KBS World
- Country: South Korea
- Broadcast area: International
- Network: Korean Broadcasting System
- Headquarters: Content Business Department,13, Yeouido-dong, Yeongdeungpo-gu, Seoul

Programming
- Language: Korean (with multiple language subtitles)
- Picture format: 1080i (HDTV)

Ownership
- Owner: Korean Broadcasting System
- Sister channels: KBS1 KBS2

History
- Launched: 1 July 2003

Links
- Website: world.kbs.co.kr

= KBS World =

South Korean international broadcaster

KBS World is the international broadcasting division of the South Korean broadcast television network Korean Broadcasting System. The division operates KBS World, KBS World Radio, and KBS Korea.

== History ==
The foreign-language radio broadcast from KBS (before its restructure into a public broadcaster in March 1973) was started as "The Voice of Free Korea" in 1953. It officially became a part of KBS in July 1968. The station was renamed Radio Korea in March 1973, and then Radio Korea International in August 1994.

In July 2003, KBS World, an international television channel aimed at Koreans abroad, started broadcasting. In March 2005, Radio Korea International became KBS World Radio. Most of the programs are subtitled for the audience they are broadcast to, in languages such as English, Chinese, Malay, Vietnamese, and Indonesian.

== Services ==
=== Radio ===

KBS World Radio is South Korea's sole foreign language promotional broadcast for the entire world. Its programming features news, culture, music, entertainment, as well as Korean lessons.

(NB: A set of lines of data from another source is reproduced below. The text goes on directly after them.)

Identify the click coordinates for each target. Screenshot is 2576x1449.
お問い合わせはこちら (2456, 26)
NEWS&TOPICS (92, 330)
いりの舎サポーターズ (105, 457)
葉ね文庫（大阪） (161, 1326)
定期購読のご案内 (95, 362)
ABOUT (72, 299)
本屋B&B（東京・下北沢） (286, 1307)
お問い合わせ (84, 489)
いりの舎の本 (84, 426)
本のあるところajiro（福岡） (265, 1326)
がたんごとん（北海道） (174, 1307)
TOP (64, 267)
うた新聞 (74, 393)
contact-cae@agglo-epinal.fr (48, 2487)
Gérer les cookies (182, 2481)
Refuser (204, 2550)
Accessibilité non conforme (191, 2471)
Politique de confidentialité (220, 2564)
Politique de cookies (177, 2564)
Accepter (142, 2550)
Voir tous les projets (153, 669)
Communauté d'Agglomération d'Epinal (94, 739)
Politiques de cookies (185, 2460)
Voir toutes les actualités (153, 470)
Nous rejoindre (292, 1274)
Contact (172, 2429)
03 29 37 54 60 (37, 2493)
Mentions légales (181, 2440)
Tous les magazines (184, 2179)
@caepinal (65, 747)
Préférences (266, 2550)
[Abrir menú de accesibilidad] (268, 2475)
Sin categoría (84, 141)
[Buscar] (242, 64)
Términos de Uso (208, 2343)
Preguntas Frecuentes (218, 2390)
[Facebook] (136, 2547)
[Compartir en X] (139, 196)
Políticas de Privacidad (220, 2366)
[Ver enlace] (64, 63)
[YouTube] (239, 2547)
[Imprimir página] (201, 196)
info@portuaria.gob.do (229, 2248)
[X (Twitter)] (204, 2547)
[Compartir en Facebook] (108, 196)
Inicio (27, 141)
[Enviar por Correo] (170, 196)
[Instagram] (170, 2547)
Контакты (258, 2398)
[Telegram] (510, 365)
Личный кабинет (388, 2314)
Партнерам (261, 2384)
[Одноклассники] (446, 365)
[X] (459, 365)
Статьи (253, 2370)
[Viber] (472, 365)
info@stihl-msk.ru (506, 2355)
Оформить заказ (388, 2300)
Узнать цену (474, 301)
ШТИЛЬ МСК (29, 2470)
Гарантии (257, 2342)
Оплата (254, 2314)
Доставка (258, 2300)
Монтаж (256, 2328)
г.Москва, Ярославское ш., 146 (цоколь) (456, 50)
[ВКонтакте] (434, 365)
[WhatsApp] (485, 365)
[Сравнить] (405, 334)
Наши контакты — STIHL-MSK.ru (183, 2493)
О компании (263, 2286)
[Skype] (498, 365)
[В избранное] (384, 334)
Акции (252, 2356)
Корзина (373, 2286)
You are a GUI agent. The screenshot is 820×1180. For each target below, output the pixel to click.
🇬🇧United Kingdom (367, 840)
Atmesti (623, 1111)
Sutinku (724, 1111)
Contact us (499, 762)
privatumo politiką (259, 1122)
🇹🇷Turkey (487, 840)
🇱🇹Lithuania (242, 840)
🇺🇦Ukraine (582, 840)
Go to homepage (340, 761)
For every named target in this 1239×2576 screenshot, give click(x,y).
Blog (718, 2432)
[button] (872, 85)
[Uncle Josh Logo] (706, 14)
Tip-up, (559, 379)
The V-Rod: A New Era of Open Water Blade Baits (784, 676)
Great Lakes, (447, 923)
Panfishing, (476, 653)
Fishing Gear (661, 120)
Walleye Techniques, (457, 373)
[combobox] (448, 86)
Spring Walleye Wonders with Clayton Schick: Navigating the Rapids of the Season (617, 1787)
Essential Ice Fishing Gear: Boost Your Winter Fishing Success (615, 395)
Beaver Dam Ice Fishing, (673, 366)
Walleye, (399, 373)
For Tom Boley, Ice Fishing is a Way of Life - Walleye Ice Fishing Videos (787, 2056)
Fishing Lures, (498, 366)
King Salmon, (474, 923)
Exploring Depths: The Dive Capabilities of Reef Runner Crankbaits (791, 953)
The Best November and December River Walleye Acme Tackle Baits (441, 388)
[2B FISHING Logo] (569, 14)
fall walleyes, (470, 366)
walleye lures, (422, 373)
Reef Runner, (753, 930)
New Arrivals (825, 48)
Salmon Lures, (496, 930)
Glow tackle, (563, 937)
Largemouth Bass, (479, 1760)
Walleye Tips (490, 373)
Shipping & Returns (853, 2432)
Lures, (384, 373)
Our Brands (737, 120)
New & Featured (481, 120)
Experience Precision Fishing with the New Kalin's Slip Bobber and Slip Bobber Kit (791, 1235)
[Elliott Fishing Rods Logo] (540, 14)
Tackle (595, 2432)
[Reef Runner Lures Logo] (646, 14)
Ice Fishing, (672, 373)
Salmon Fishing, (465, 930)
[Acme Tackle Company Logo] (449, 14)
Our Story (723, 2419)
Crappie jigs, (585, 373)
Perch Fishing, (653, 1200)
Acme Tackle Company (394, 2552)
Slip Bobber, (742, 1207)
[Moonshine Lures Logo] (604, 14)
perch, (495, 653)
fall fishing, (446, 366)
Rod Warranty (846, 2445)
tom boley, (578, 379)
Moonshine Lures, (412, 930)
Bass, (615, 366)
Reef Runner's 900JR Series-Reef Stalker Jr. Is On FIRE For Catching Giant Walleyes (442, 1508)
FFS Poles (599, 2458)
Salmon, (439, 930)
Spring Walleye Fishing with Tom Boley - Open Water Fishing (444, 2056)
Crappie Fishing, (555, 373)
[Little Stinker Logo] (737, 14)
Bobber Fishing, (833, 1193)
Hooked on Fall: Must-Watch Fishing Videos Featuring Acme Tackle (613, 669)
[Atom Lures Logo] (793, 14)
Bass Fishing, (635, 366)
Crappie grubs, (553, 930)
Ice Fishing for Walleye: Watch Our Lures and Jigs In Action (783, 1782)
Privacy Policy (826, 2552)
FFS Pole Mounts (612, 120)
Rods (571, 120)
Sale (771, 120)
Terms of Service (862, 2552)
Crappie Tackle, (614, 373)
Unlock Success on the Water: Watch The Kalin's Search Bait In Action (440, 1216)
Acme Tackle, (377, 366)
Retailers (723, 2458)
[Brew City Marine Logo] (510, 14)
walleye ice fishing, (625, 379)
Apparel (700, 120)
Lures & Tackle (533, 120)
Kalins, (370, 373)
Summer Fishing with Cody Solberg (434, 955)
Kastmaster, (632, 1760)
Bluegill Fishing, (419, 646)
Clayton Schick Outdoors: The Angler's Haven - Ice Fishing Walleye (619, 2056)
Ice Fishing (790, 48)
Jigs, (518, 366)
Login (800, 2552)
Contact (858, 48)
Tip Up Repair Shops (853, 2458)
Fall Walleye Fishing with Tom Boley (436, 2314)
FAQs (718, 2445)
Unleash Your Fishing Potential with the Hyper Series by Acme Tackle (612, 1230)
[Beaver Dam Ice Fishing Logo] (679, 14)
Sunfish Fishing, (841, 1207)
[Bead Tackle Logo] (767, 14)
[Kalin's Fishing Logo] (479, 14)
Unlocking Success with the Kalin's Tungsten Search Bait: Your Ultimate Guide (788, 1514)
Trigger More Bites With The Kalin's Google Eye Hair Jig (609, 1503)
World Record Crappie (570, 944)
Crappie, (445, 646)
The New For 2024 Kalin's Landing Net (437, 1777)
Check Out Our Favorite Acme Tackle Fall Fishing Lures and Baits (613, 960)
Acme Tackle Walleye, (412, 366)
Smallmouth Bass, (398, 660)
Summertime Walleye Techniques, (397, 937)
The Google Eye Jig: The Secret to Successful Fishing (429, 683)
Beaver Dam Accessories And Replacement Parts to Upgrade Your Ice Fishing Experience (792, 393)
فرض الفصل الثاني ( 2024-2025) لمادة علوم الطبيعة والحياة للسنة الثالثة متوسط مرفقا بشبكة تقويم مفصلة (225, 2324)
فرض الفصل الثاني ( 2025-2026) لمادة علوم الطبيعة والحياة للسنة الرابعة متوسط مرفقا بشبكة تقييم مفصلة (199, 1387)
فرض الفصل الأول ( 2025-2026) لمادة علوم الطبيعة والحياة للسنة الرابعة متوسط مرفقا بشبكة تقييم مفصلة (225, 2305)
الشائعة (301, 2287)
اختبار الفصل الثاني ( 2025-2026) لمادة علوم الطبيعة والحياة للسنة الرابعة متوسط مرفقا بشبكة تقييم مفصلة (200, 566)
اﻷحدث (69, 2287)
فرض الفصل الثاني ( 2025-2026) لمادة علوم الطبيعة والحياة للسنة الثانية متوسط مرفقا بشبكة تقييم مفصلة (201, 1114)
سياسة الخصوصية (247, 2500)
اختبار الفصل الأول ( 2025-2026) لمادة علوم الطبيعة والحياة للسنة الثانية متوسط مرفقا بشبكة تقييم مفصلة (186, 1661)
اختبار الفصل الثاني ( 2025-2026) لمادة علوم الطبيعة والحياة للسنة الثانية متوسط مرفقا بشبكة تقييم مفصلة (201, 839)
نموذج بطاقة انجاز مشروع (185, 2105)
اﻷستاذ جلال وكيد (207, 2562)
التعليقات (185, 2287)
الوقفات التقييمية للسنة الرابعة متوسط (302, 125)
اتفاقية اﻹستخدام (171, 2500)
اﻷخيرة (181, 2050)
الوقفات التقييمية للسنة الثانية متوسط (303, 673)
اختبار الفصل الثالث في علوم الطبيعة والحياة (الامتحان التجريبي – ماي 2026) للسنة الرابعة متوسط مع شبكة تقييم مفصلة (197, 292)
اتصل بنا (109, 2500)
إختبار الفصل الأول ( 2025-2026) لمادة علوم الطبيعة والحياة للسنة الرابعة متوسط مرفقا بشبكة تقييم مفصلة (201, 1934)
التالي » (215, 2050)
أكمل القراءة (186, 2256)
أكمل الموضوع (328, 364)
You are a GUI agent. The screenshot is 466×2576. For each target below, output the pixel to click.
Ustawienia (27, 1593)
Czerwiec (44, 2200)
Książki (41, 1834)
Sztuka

KBS World Radio currently broadcasts in Korean, English, Japanese, French, Russian, Mandarin, Spanish, Indonesian, Arabic, German, Vietnamese and Cantonese.

=== Television ===

Former KBS World logo used from 2003 to 2009.

KBS World's TV programming is sourced from KBS's domestic television services, with older drama series aired in the case where latest drama series has sold to other licensors outside South Korea, such as Netflix, Amazon Prime Video, Disney+ and even (for Southeast Asia, Middle East and South Africa) Viu or (for all other markets) Viki/Kocowa. It mainly broadcast in Korean, but subtitles in English, Malay and Chinese are also provided.

There are four separate general entertainment KBS World services operated by KBS's subsidiaries tailored to specific markets: the Japanese version of KBS World, operated by KBS Japan, targets Japanese audiences, the Indonesian version of KBS World, operated by OKTN, targets Indonesian audiences, while KBS America (in English) and KBS Latino (in Spanish, Portuguese) target audiences in North and South America such as Mexico and Brazil.

Additionally, KBS World 24 was a news and documentary channel that was available for free online. On July 1, 2021, the channel was rebrand as KBS Korea, focusing on Korean programming from KBS1, mainly on News and Culture, tailored for Overseas Koreans.